[Stored data entries]
- Opening Delimiter -
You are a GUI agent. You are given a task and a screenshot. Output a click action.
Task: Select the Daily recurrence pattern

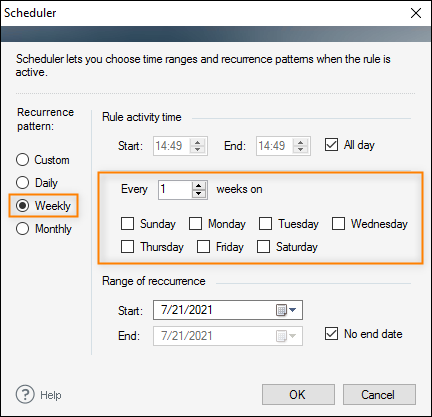click(x=22, y=182)
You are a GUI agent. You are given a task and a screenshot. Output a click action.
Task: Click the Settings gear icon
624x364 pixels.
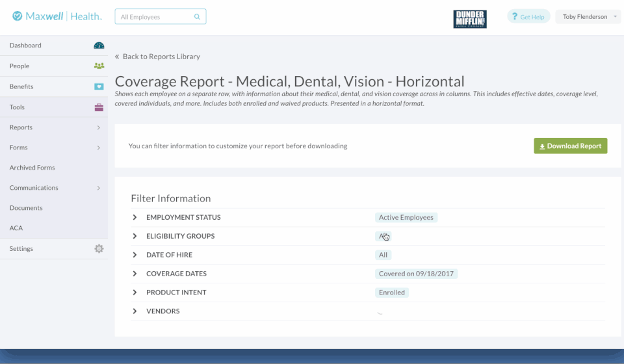coord(99,248)
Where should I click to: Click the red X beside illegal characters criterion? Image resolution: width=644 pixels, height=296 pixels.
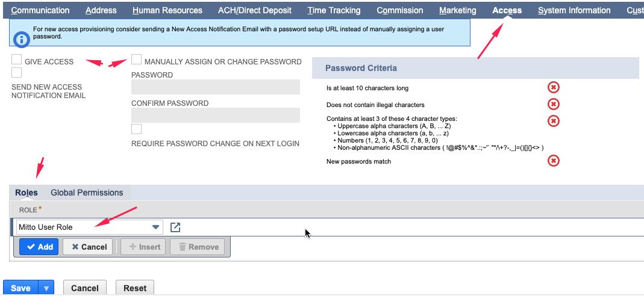(553, 105)
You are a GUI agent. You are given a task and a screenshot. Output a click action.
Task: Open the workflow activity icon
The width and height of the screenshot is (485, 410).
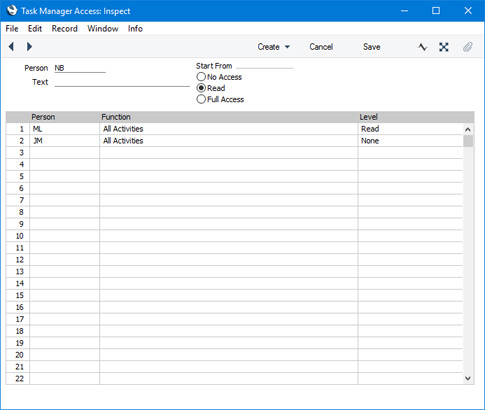pyautogui.click(x=423, y=47)
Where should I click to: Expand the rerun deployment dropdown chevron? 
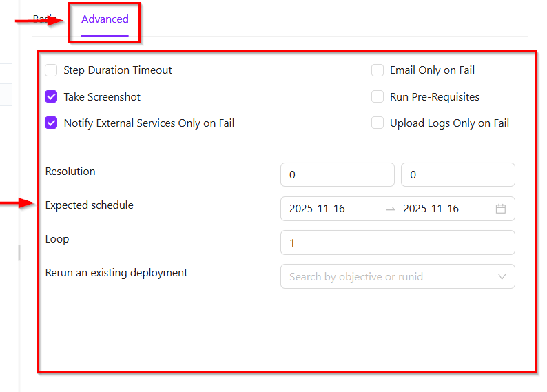(502, 277)
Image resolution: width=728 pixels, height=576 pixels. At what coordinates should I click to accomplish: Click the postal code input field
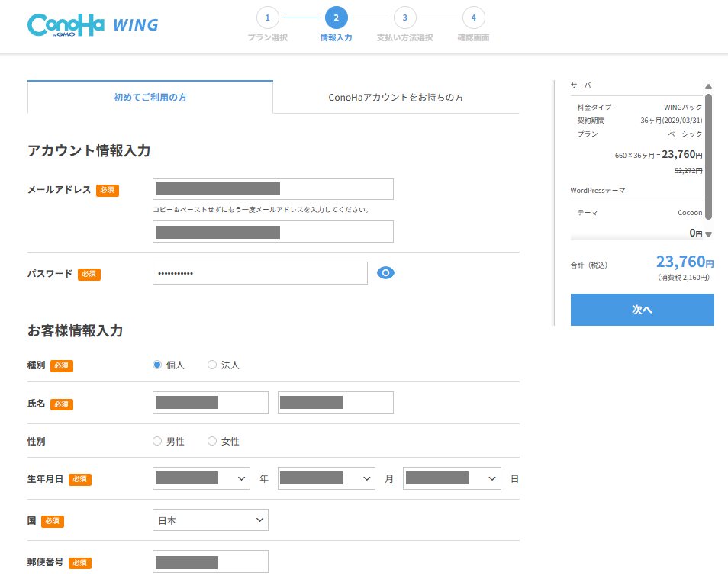click(x=210, y=562)
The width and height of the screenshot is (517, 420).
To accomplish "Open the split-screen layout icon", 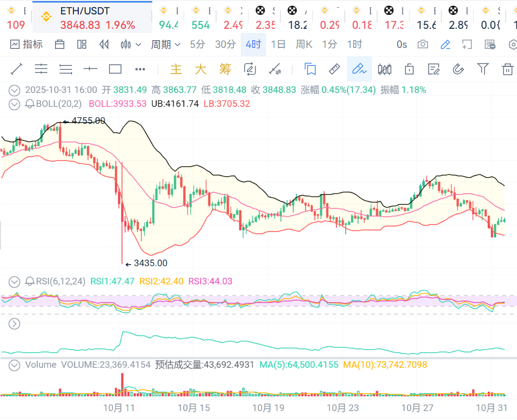I will [x=82, y=45].
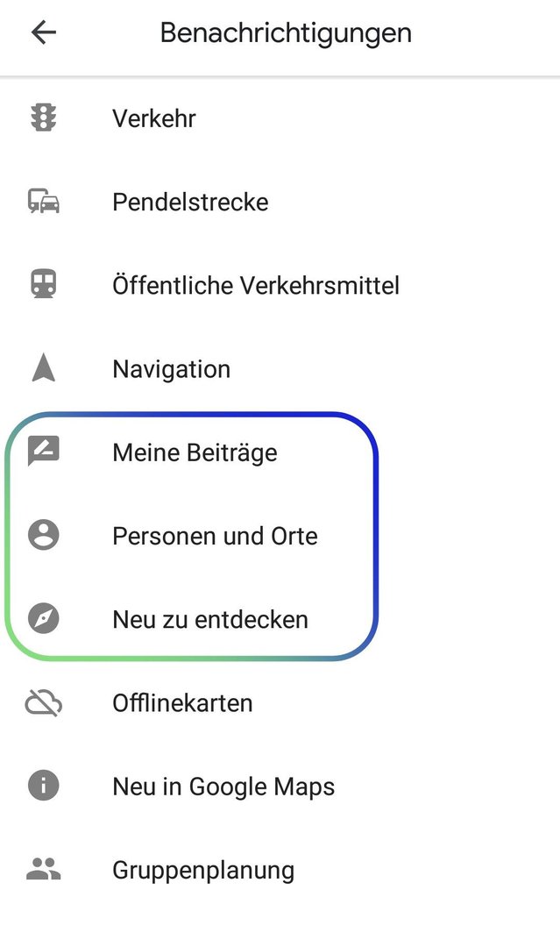Tap the review bubble icon for Meine Beiträge
This screenshot has height=947, width=560.
point(44,452)
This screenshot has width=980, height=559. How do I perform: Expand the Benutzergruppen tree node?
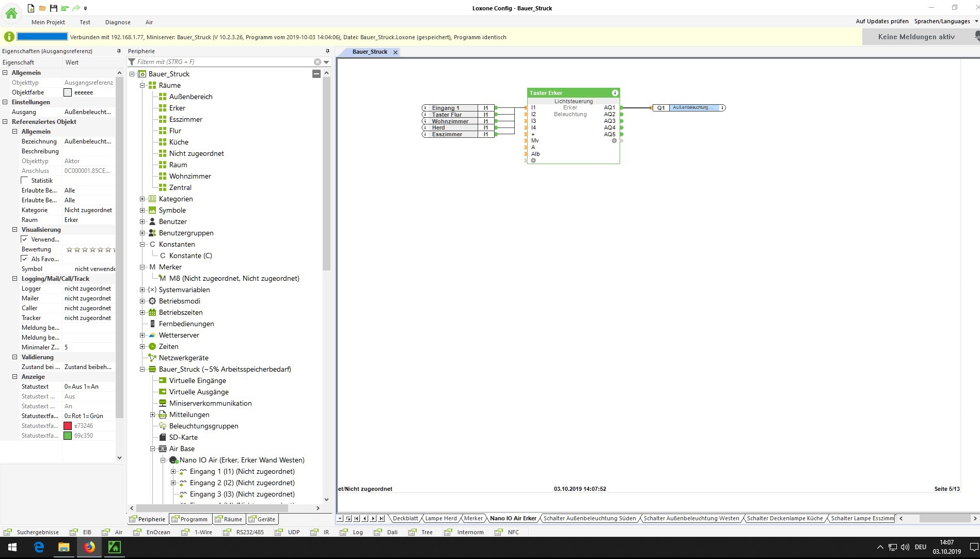pos(143,233)
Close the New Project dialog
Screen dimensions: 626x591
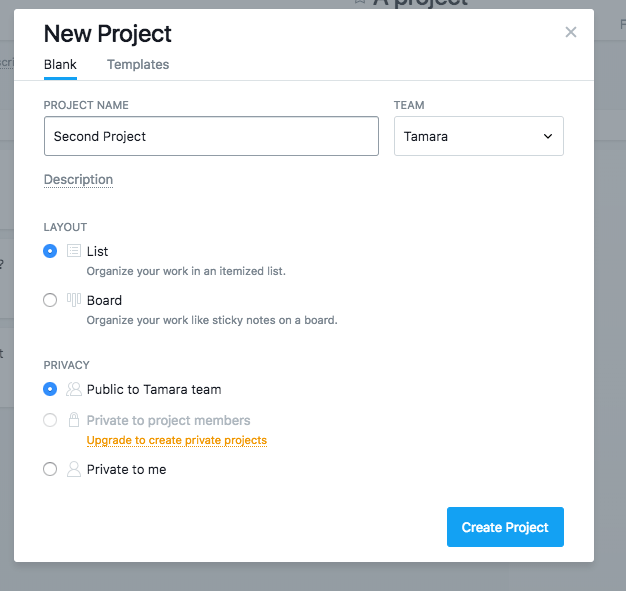(571, 32)
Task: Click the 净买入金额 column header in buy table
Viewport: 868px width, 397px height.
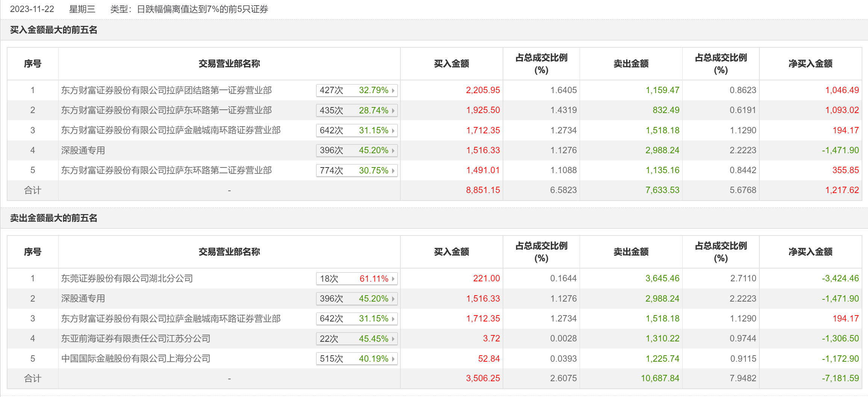Action: (810, 64)
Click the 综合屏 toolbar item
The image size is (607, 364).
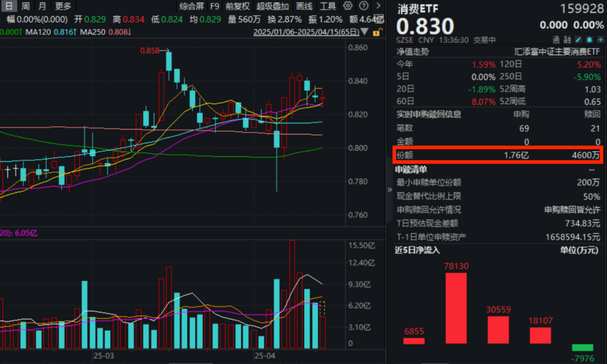click(x=191, y=6)
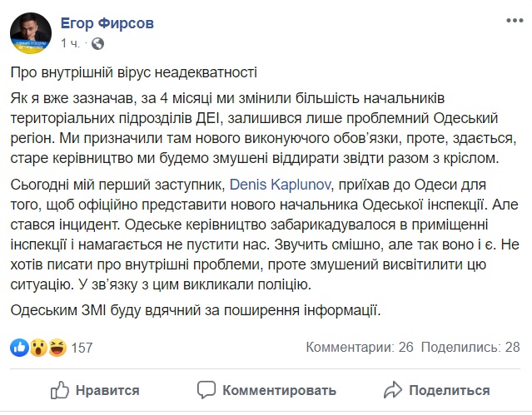Click the Haha laughing reaction emoji
This screenshot has width=532, height=415.
click(55, 348)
- Closing Delimiter -
▸ ASSIGNED TASK
Write out the lines that run from the line containing "Click the 综合屏 toolbar item" to the end of the entries, inclusive, exactly as written. Skip every picture.

▸ REPLY
Click the 综合屏 toolbar item
The image size is (607, 364).
click(x=191, y=6)
Click the Haha laughing reaction emoji
This screenshot has width=532, height=415.
click(55, 348)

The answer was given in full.